Illustration by Nishant Choski
October 31 is the one night of the year you’re guaranteed to see people walking the streets of L.A. That’s when entire neighborhoods—let’s call them Halloweenlands—transform their homes into Hollywood-caliber spook houses (given our ties to the entertainment industry, this should come as no surprise). If you live in one of them, you won’t have to suffer parking headaches, but trust us, it’s worth crossing town to participate in the sugar-fueled fun. Here are several neighborhoods that get into the spirit. Expect hordes of children (and adults), so drive carefully.
Because so many TV and movie crew members call the San Fernando Valley home, neighborhoods there are expert at playing dead: Front yards feature creatures on hydraulics, intricate light shows, “live” ghouls, scary sound effects, and professional stuntmen. One area in Studio City—bordered by Laurel Canyon Boulevard and Whitsett Avenue on the east and west and Moorpark Street and Valleyheart Drive on the north and south—starts teeming with kids at dusk. The busiest street is Shadyglade Avenue, thanks to the Witch’s Castle (witchcastle.com). Staged in part by production designers near the corner of Valley Spring Lane, it frequently pulls in about 1,000 gawkers. A lack of access to Ventura Boulevard means that streets are relatively traffic free, though they’re not closed to cars. Nearby Valley Village also gets its share of visitors. While the area bordered by Laurel Canyon Boulevard and Colfax Avenue on the west and east and Magnolia Boulevard and Riverside Drive on the north and south draws many, the corner of Huston Street and Gentry Avenue is always crawling with people (that giant tombstone-studded graveyard facing a haunted maze has long been popular). The largest cavalcade, however, descends on Toluca Lake. The center of the action is on the cul-de-sac formed by Toluca Estates Drive and Valley Spring Lane, where the attention to detail would put Disney’s Haunted Mansion to shame. Bring a flashlight; the streetlights are dimmed to enhance the mood. At Rick Dees’ house the radio host hands out king-size chocolate bars and candy apples from his perch behind a velvet rope. While the street is safe—it’s closed to cars and a private security guard stands watch—be prepared for crowds rivaling those at a Dodgers opener.

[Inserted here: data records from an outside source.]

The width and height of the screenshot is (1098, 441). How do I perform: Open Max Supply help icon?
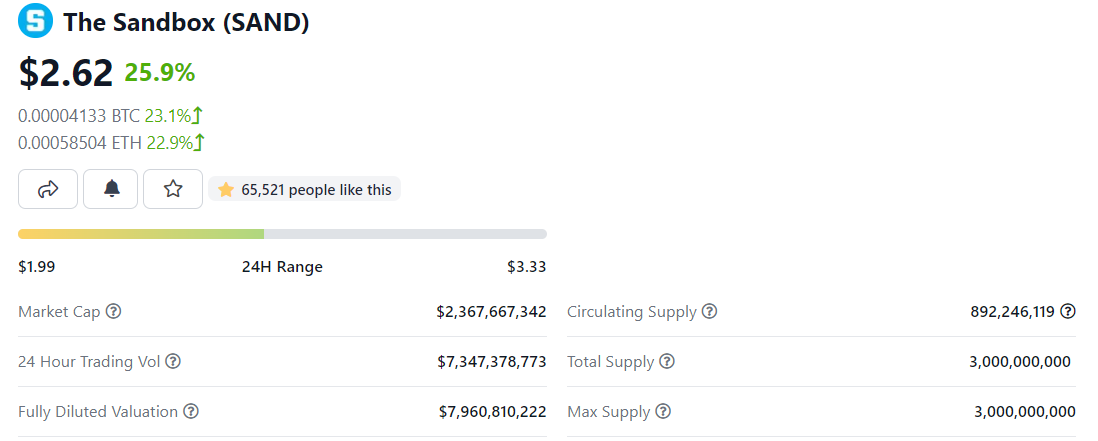pyautogui.click(x=663, y=412)
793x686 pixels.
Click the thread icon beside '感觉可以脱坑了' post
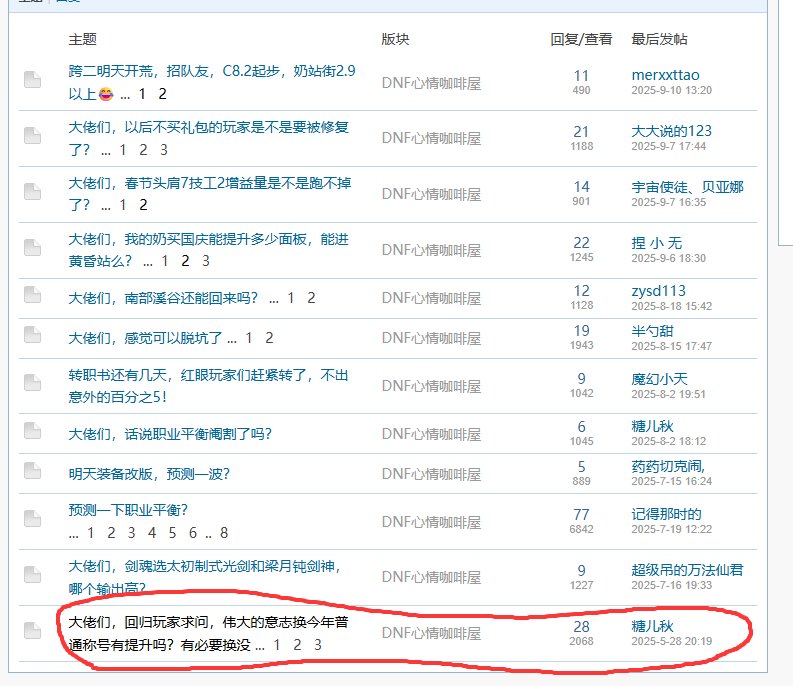(33, 337)
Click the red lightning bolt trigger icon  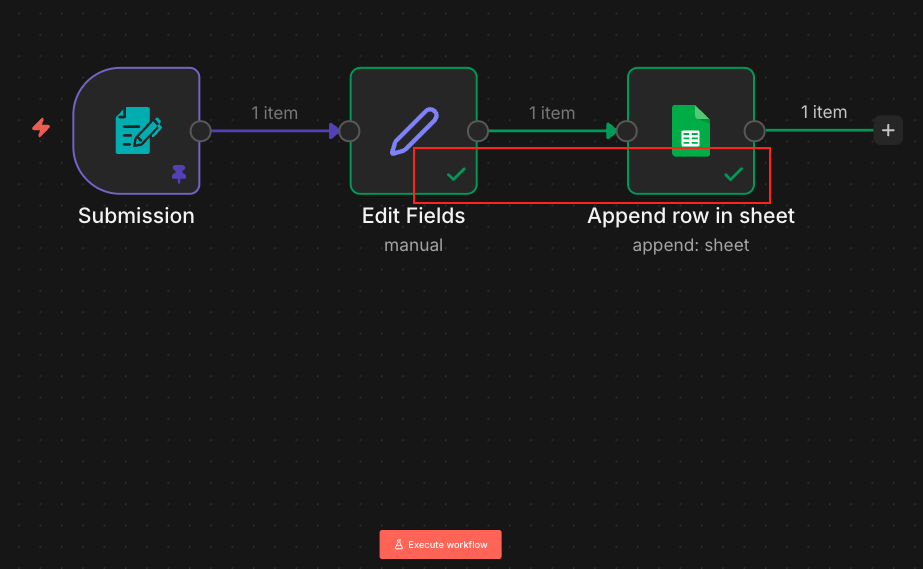41,128
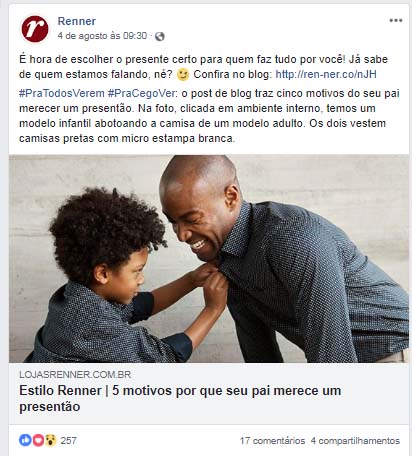Open the #PraCegoVer hashtag
The height and width of the screenshot is (456, 412).
point(143,93)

Westside trick-or-treaters convene in Santa Monica between Montana Avenue and San Vicente Boulevard. The hottest spot has long been 25th Street, and what started as modest displays has evolved into elaborate tableaux: giant spiders, inflatable castles and pumpkins, and a skeleton in almost every tree. Nearby 16th Street has also gotten into the act; one family at the intersection of Georgina pulls out all the stops with a spookily lit graveyard and other arty visual effects. The crowds can be elbow-to-elbow, so expect to spend some time progressing down the sidewalks. The witching hour for youngsters is 9, when teenagers take over the streets.
Nightmare on Green Street
L.A.’s canyons—twisting and narrow—aren’t ideal for safe trick-or-treating, but Glen Green Street, a quiet cul-de-sac in Beachwood Canyon, buzzes on Halloween night (but beware the dearth of street lamps). One haunted house, set up in a garage, dispenses dollar-store prizes for kids who “make it out alive” and snacks like cheese and crackers for parents. Another, bedecked with lights and TV sets, looks straight out of Blade Runner (it’s an installation from a Burning Man festival). At the end of the block, actor Bill Pullman’s house puts on a splashy spread. You’ll find mostly locals here, thanks to hellish parking (there’s practically none).
With its shady trees and gracious lots, Milan Avenue in South Pasadena is ideal for genteel Halloween revelry. The section running north from Oak Street, especially where the road curves, bustles the most. The block isn’t closed to cars, but the trick-or-treaters don’t care—the place is a mob scene, with kids and parents spilling into the street. While there are lines in front of the largest homes, there are no haunted houses. Instead, a charmingly lo-fi atmosphere prevails (think synthetic spiderwebs and Mom dressed up as a fairy).